Fongicides 3 38 17 5 7 17 8 19 49   150  
Herbicides 2 21 19 17 5 14 12 15 59   178  
Sub. Croiss. 0 9 4 4 3 0 3 2 10   32  
Insecticides 6 13 7 10 6 18 9 7 62   130  
Acaricides 0 4 0 1 3 4 2 1 16   30  
Rodonticides 0 1 5 1 0 3 5 1 13   18  
Moy. Biol. 2 0 4 0 0 26 3 12 9   40  
Divers 3 8 17 0 2 5 4 7 37   49  
Total 16 94 73 38 26 87 46 64 255   627  

Le décompte effectué correspond à une image officielle des pesticides mis en vente ou, au contraire, retirés du marché. Or, il ne peut être exclu que les praticiens appliquent des produits plusieurs années après leur interdiction légale.

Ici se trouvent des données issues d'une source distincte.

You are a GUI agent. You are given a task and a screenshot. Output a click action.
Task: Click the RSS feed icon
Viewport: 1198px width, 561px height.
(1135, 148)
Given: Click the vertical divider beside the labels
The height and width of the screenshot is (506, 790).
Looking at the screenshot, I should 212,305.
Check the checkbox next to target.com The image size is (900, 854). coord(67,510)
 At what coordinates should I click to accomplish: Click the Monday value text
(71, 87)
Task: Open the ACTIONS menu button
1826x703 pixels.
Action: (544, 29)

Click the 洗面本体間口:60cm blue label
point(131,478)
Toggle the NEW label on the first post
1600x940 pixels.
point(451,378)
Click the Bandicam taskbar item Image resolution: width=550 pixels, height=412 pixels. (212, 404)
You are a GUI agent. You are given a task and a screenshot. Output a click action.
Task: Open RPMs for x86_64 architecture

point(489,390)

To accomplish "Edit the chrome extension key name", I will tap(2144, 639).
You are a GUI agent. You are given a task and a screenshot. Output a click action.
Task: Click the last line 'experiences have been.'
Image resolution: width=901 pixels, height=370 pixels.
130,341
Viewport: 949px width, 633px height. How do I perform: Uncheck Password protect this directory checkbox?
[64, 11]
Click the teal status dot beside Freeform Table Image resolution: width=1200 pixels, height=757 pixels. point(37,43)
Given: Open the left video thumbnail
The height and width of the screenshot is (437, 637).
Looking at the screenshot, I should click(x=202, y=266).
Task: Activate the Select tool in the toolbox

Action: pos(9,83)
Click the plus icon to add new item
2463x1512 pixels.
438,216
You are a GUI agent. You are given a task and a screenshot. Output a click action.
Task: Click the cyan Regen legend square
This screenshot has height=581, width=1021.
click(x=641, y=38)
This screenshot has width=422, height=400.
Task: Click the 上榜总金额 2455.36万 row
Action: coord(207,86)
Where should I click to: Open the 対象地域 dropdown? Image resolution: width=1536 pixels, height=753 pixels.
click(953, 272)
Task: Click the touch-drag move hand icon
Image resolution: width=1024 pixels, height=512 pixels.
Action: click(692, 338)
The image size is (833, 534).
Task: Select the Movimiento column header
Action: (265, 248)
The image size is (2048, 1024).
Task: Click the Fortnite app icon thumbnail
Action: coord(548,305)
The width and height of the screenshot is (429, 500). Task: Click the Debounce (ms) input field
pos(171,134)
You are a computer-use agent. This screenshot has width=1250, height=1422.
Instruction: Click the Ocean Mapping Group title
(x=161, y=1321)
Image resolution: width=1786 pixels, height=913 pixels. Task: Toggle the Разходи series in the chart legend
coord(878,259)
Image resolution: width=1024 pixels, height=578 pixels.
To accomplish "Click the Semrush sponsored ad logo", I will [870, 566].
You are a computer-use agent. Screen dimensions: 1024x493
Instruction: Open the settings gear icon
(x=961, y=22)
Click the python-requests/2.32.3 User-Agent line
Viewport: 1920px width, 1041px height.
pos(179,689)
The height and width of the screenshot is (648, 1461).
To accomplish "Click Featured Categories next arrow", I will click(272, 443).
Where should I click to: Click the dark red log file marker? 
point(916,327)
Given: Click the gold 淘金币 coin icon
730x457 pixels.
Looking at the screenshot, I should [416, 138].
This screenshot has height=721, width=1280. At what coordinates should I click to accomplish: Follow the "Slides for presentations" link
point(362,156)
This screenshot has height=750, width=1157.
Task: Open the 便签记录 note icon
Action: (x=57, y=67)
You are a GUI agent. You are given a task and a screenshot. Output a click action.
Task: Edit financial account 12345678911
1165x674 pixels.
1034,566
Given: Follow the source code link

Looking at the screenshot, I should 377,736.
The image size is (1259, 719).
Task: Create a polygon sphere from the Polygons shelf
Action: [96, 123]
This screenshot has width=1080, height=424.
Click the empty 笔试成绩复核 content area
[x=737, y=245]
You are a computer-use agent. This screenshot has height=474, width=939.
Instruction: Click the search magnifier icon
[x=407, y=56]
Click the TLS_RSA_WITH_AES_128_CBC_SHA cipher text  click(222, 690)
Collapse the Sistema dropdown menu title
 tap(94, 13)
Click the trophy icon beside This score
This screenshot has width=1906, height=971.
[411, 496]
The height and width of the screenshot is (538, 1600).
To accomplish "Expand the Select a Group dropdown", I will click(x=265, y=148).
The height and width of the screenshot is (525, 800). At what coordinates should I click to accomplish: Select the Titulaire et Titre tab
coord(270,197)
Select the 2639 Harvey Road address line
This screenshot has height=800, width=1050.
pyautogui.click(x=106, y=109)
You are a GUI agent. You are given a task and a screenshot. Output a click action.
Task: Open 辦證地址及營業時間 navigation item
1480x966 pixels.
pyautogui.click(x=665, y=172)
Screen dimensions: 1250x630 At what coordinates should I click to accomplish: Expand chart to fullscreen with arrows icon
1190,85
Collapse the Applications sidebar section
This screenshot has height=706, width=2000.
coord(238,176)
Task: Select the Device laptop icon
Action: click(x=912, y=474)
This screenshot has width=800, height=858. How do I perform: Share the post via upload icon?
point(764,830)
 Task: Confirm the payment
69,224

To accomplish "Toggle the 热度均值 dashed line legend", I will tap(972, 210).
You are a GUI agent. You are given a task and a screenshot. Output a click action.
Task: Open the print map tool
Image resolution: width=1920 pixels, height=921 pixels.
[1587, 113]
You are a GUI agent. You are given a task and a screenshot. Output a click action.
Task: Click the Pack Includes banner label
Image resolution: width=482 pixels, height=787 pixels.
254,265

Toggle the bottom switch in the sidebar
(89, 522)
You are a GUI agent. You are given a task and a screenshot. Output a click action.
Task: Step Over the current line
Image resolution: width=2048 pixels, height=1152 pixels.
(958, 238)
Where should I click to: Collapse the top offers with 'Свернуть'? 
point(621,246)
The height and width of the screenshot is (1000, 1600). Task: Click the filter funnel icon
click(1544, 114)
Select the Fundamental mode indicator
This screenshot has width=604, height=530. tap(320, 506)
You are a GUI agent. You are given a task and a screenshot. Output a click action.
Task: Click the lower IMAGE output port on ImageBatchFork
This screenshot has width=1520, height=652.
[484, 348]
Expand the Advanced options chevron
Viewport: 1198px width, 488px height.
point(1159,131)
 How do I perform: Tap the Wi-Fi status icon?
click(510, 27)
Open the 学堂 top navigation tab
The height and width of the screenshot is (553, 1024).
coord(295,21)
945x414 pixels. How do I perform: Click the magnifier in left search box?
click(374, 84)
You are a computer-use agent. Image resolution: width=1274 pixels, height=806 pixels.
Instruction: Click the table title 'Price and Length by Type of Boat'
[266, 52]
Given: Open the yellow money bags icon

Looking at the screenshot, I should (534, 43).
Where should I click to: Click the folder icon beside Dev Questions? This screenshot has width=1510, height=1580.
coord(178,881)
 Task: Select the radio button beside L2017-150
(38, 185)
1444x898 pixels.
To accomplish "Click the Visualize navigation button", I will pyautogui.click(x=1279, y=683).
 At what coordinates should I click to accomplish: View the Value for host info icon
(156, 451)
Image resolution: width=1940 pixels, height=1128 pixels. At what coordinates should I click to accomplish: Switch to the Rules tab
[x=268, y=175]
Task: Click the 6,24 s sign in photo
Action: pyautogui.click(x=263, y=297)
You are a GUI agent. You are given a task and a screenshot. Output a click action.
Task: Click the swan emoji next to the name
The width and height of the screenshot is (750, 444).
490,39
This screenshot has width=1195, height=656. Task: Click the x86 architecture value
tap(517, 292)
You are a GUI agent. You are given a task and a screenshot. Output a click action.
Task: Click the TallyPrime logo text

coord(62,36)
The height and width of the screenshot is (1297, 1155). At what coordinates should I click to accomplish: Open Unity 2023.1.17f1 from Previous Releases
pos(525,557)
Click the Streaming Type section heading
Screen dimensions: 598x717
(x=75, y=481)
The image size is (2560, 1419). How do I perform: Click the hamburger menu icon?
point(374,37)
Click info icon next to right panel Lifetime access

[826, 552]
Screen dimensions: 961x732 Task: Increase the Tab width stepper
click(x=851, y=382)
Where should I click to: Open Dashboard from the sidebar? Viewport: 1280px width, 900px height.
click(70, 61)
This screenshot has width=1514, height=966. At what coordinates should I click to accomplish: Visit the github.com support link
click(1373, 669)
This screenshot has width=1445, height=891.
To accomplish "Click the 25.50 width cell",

En effet, pour de nombreuses molécules, les restrictions d’utilisation apparaissent progressivement. C’est ainsi que l’usage du DDT connaît de nombreuses restrictions en 1971 avant sa suppression complète de l’arsenal phytosanitaire en 1976. De plus, bien que les spécialités commerciales soient homologuées pour une culture, rien d’interdit de penser que, même si les doses de matières actives ne correspondent pas, dans le cas où les formulations permettent un autre emploi, ces substances soient appliquées sur d’autres végétaux. Les opérations de récupérations, menées en particulier à partir de 1991 par l’association “P.I.C. agri” (Programme interprofessionnel de collecte172), permettent en effet de constater que des stocks de produits périmés ou interdits subsistent longtemps dans les fermes des agriculteurs. Ainsi, dans le Lot-et-Garonne, sur 33 tonnes de pesticides récupérés entre le 25 et le 30 janvier 1993, « certains étaient stockés depuis plus de trente ans »173. De même, dans l’Eure-et-Loir, en 1992, parmi les 89 tonnes rendues par les praticiens, de multiples matières actives inutilisées datent de plusieurs années. Parmi ces derniers se trouvent des arséniates de plomb ou d’alumine, retirés du marché en 1966, de l’HCH (interdit en 1974), d’anciens organochlorés et de nombreuses substances ayant plus de quinze ans d’âge et ne possédant plus aucune activité174. Dans le département du Rhône, nous pouvons noter la collecte, en 1994, de DDT et d’arséniate de plomb175.

Notes
171.

D’après : Rapport annuel de l’U.I.P.P., Assemblée générale du 8 juin 1995, 22 p.

172.

Association créée à la suite de nombreuses initiatives locales, PIC agri possède comme membres l’APCA, le CNJA, la CNMCCA, la FNSEA, l’INCA, PPE, l’UIPP et l’UNCAA.

173.

ANONYME, « Lot-et-Garonne : pour une campagne propre, une opération réussie du 25 au 30 janvier 1993 », dans Bulletin technique d’information, Nouvelle série, n°17-18-19, Juillet-décembre 1994, p. 152

174.

Marc FAGOT, Dominique BOUVIER, « Opération “fermes propres” de l’Eure-et-Loir : 89 tonnes collectées », dans Bulletin technique d’information, Nouvelle série, n°17-18-19, Juillet-décembre 1994, p. 153

175.

L’opération phyto-collecte, Chambre départementale d’agriculture du Rhône, décembre 1994, 23 p.